*Article*
####################
Russell and Steph Baker, Ash and Des Davies, Dan and
Ali OpdeVeigh, David, George, and Emma Newmarch,
Di Scott, John Grant, Sally and Ray Davis, Bob and Joan
Blundell, Andrew and Amanda Malin, and others.
“I thank my God in all my remembrance of you”
—Philippians 1:3
TABLE OF CONTENTS
Introduction
1: A Community Shaped for Mission
2: The Exodus:
A New King and a New Community
3: The Law Collection
4: Ten Commandments
5: Moses and the Women Who Tricked Pharaoh
6: Learning Trust in the Wilderness
7: The Tabernacle:
God’s Dwelling Place in the Midst of the People
8: Judgment
9: God
10: Conclusion
Suggested Reading
INTRODUCTION
The book of Exodus is all about community. It is the real story of a society that was being reshaped as “family,” under the lordship of Yahweh. At the opening of the book of Exodus, the Israelites were enslaved brick-workers in Egypt—before Yahweh intervened. In Egypt, human relationships were deeply fractured. The beating of a Hebrew slave and the destruction of male babies had become permanent symbols of the atrocity of slavery (Exod 1:15–22; 2:11–15). Yahweh emancipated Israel from slavery in Egypt and brought the nation to Mount Sinai so that they might be established in covenant relationship with God. God’s laws shaped Israel to operate the way that God had always intended for communities to operate: in love, as kindred. The book of Exodus is all about the formation of this renewed community that lives together before the face of God. It shows us the joy, the freshness, the hope, and the imagination that a community can experience when it is transformed by the love of God.
####################
*Stored records*
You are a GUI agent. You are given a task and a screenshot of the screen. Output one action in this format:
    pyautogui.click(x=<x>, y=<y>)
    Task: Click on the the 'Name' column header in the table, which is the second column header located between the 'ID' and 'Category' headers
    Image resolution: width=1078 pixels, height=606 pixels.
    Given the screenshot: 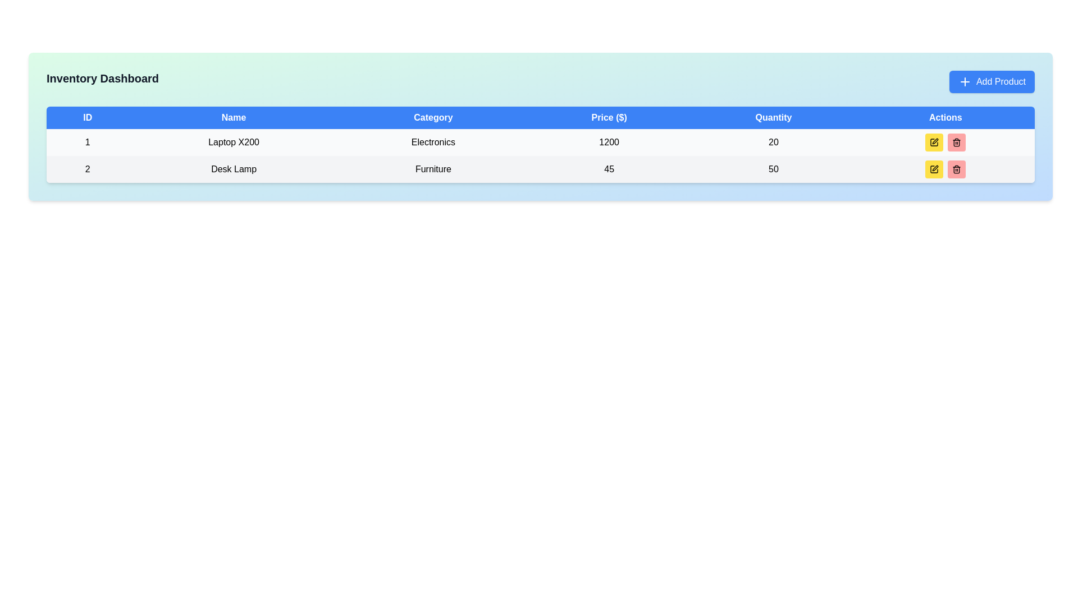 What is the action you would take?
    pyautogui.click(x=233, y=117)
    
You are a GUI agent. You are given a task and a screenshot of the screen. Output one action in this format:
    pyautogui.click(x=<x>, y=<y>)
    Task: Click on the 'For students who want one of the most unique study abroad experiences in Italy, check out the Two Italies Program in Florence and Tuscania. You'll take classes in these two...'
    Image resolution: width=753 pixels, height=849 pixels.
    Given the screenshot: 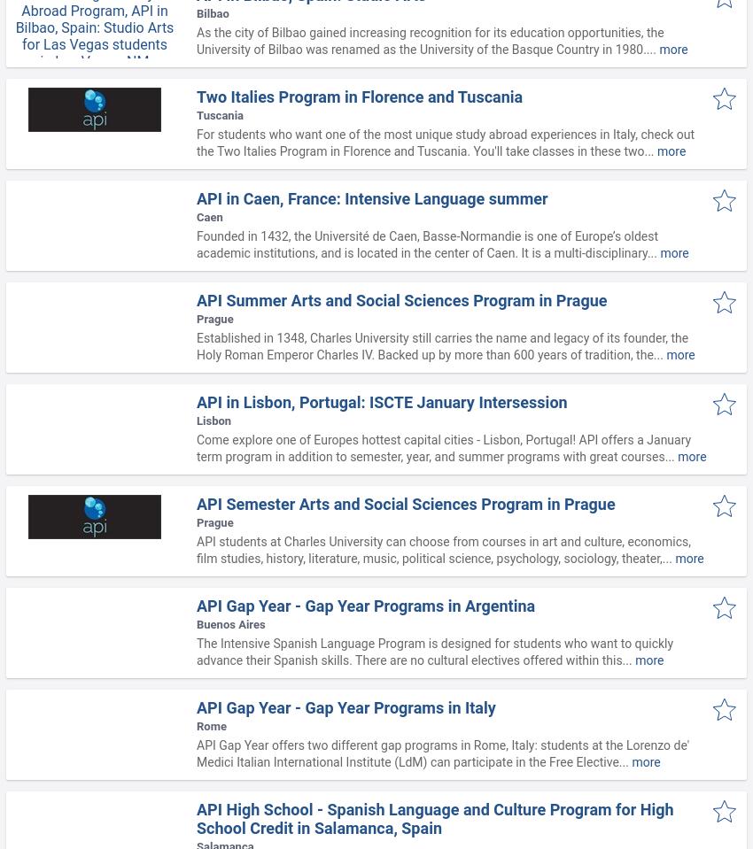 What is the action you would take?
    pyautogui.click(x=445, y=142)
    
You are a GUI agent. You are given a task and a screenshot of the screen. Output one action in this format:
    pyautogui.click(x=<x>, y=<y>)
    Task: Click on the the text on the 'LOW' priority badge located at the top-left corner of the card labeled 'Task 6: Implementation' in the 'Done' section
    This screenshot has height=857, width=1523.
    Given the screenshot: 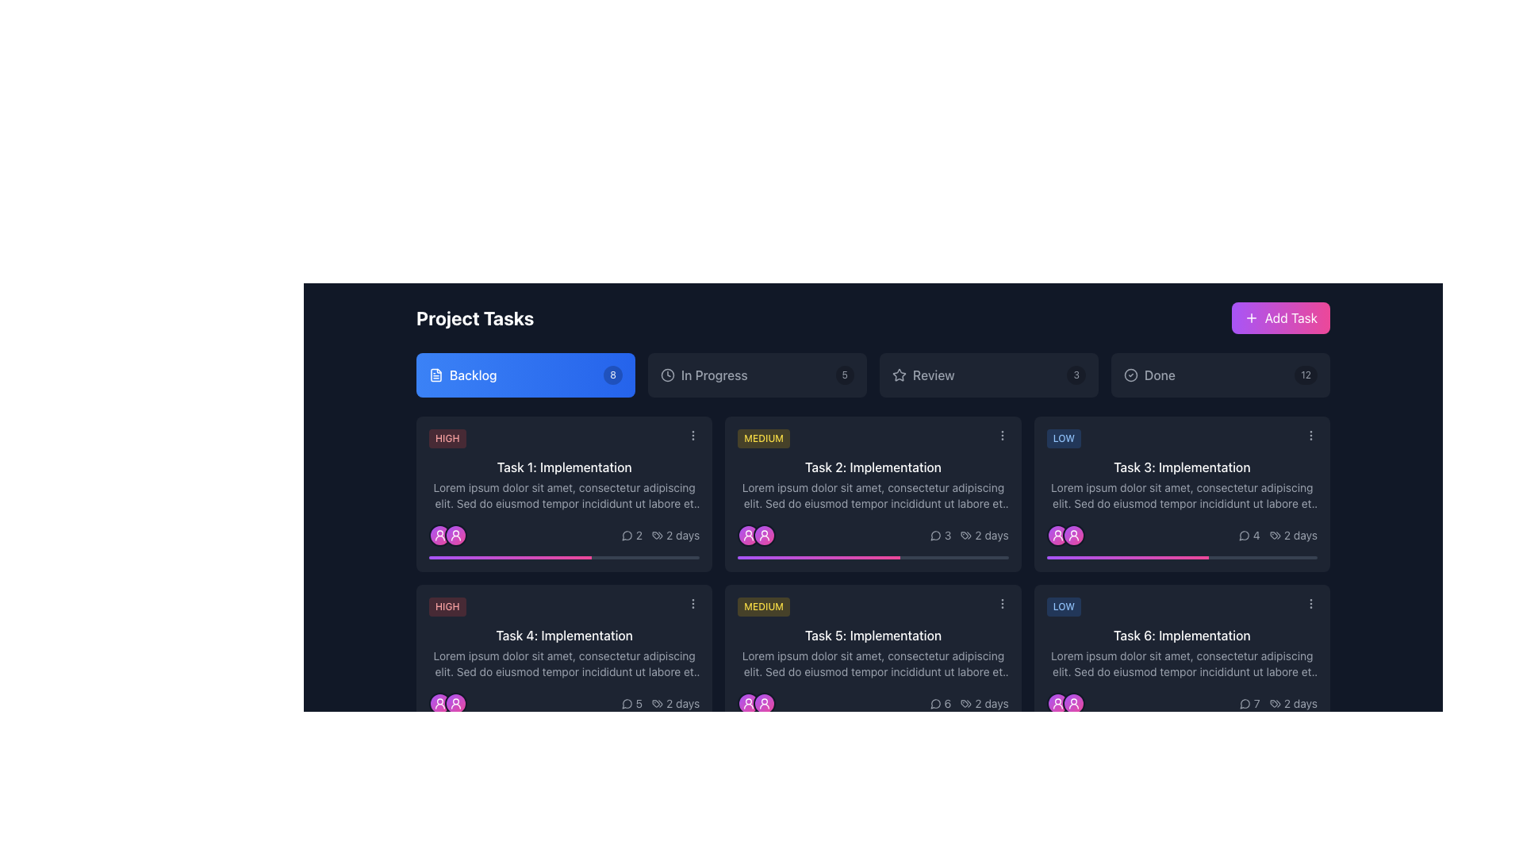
####################
*Instruction*
In the introduction to the text on the book of Exodus, list everything it says a community can experience when it is transformed by the love of God.

*Solution to the problem*
- the joy
- the freshness
- the hope
- the imagination